I'd have to disagree on this point also. I played the piece for piano in a concert about a month ago and it had a fantastic reception. A woman came to me afterwards and said "to hell with originality your piece actually spoke to me!". Originality is cheap, I'll take inspiration any day of the week. I think you're underestimating conductors and musicians, at the end of the day they want to connect with their audience. I think believe my piece can do that.



Vasks said:


> Which leads me to the third point. Your score looks good, but it's still not perfect. I can not because of the scrolling nature of the score and because I have no more time myself to stop and start the scrolling and study to find them all. But here's one example. Movement I, first page, first measure: You show some woodwinds sharing the first note with two stems (one up; one down- that's good), that is followed by a unison triplet where there's only one stem and after the triplet you go back to a shared note with two stems. The triplet should have had two stems too or the entire passage should have been "a2" with one stem throughout. Now, you say that's nit-picking and the lazy side of me agrees; BUT!!! all those small missed items by the end of your score leave the impression that in general while you know what you're doing, you really don't care to be accurate as possible. Good players/conductors do care about detail (they really, really do) and are not impressed that you don't.


Thank you for that, I'll definitely take a fine tooth comb and make the necessary changes where you mentioned and other places like it.



Vasks said:


> Finally, if the playback is a turnoff for those musicians that get your score and recording, follow my above advice about creating a sound score vs a reading score. But in reality, most highly trained conductors and performers do not need an audio. They can read your score and evaluate it without your sound file. Which is why I decided to chime in as you seem to me more concerned about *that* then anything else.


Very much appreciated, thank you for taking the time to write your response Vasks. I know my ambitions as a composer may conflict with your mantra and you may not consider me a "Serious Art/Classical composer" because of that. But if you knew how much joy went into the creation of this piece and the sincerity of my efforts I hope you might consider that counting for something.


----------



## Vasks

arnerich said:


> Originality is cheap, I'll take inspiration any day of the week. I think you're underestimating conductors and musicians, at the end of the day they want to connect with their audience. I think believe my piece can do that.

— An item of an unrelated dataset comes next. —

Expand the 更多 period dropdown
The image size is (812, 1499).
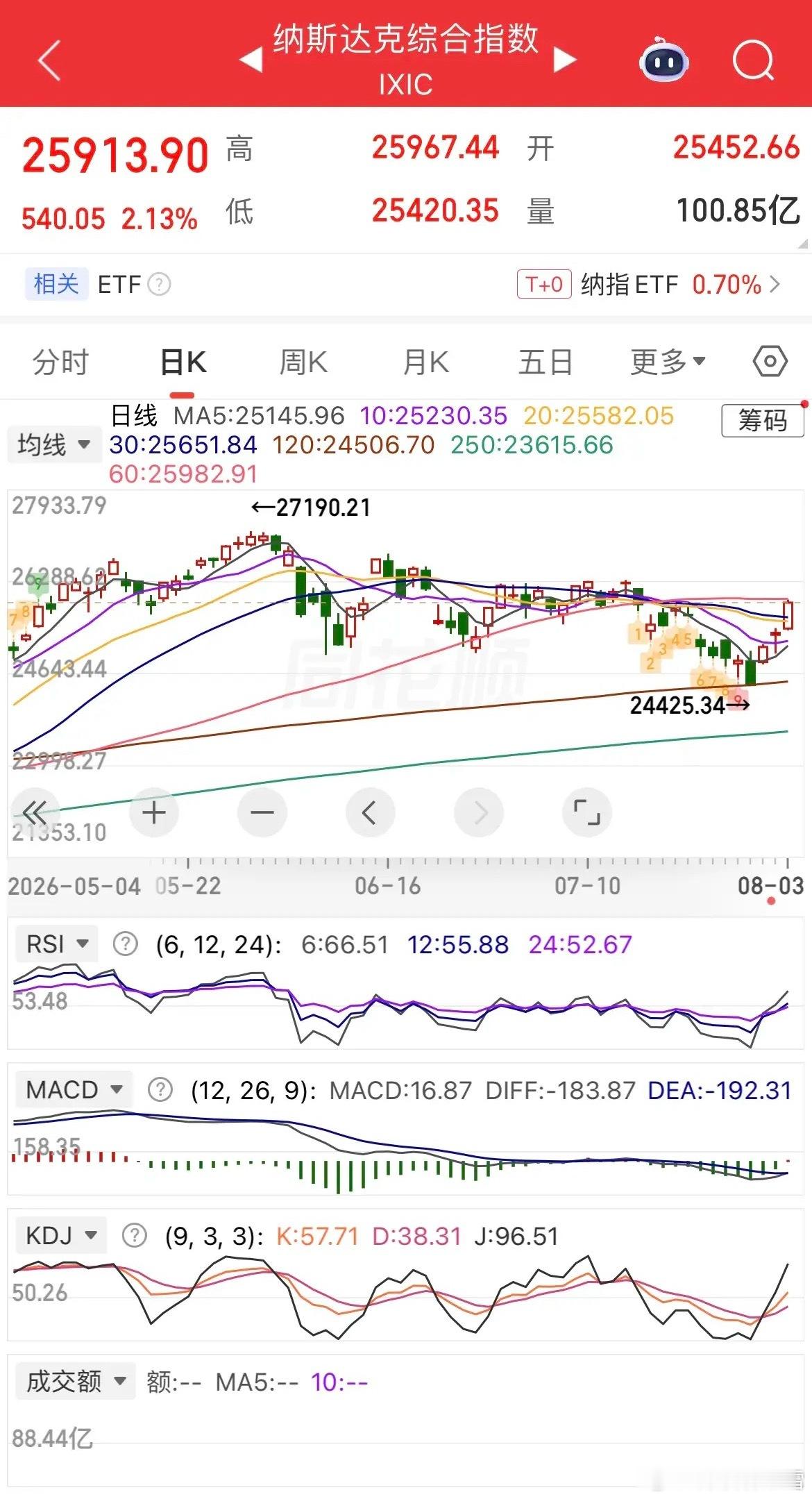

When I say express yourself, I am not referring to originality. Expressing one's self can be unoriginal, but can not be imitative. However, if a composer's work has true originality I would never say that it's "cheap"; instead I would say "Bravo!".


----------



## arnerich

Vasks said:


> When I say express yourself, I am not referring to originality. Expressing one's self can be unoriginal, but can not imitative. However, if a composer's work has true originality I would never say that it's "cheap"; instead I would say "Bravo!".


Originality isn't something to be praised if it has no inspiration. I could compose a concerto for underwater basket weaver, that would be original but I wouldn't say "bravo!"


----------



## KenOC

arnerich said:


> Originality isn't something to be praised if it has no inspiration. I could compose a concerto for underwater basket weaver, that would be original but I wouldn't say "bravo!"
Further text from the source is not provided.